_Your assignment_: Exactly retype the lines of the material from its first line to the line with "Given: Click the insert link icon", including both.

_Input data_:
————
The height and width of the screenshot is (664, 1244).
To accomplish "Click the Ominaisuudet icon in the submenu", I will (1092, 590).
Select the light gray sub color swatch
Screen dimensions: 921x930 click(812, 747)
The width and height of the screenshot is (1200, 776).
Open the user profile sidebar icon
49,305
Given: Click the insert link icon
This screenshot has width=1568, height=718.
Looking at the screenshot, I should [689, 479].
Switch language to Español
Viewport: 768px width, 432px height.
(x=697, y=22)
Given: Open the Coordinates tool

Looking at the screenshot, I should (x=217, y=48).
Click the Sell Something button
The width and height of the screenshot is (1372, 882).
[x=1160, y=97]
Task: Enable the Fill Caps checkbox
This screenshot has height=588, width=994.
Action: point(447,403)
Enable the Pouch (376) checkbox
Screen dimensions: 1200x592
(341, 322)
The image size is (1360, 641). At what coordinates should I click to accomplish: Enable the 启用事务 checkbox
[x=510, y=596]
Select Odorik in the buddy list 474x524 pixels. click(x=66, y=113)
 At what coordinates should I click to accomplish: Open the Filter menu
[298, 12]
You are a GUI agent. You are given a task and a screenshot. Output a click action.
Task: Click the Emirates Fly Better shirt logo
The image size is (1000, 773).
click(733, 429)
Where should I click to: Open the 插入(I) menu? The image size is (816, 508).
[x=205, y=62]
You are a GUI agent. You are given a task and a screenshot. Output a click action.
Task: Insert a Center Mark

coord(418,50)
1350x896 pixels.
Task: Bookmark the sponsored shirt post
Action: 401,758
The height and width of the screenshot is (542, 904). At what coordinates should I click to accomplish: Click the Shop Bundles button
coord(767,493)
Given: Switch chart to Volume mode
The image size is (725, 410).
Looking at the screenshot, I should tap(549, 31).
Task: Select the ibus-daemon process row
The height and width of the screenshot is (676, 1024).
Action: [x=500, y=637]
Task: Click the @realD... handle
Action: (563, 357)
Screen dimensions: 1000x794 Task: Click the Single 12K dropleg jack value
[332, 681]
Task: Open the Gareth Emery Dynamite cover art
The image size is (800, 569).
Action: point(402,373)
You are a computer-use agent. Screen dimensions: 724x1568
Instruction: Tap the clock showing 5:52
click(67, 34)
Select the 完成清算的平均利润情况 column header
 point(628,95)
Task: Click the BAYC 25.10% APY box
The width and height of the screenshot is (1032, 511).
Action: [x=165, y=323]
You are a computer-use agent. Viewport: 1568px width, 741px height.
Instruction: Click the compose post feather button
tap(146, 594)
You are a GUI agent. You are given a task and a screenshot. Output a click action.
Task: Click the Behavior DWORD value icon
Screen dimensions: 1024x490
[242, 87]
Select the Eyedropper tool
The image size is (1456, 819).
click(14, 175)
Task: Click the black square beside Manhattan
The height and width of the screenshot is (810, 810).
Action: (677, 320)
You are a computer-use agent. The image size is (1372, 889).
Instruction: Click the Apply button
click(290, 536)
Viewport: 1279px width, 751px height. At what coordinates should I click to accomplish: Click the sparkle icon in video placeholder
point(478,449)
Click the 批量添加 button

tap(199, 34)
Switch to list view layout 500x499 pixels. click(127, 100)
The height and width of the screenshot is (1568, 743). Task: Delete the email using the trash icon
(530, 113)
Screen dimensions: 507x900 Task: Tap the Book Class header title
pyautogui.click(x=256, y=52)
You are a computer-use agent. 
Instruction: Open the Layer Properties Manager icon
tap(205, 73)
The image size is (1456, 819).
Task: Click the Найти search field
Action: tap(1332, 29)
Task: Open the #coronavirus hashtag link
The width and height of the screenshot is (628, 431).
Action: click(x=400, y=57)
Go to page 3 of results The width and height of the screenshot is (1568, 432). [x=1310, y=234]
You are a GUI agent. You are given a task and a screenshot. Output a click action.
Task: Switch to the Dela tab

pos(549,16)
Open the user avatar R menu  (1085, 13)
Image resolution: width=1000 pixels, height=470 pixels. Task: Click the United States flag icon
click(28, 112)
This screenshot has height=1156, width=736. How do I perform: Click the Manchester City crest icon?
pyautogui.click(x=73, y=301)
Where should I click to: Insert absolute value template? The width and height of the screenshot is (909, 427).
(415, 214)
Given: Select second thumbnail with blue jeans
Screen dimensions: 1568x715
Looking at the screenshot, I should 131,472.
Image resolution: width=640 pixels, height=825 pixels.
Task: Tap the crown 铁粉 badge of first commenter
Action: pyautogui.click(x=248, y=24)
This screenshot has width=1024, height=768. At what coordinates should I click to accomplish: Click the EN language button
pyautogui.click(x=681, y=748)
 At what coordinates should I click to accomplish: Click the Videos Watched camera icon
————
_The answer_:
The height and width of the screenshot is (664, 1244).
To accomplish "Click the Ominaisuudet icon in the submenu", I will (1092, 590).
Select the light gray sub color swatch
Screen dimensions: 921x930 click(812, 747)
The width and height of the screenshot is (1200, 776).
Open the user profile sidebar icon
49,305
Given: Click the insert link icon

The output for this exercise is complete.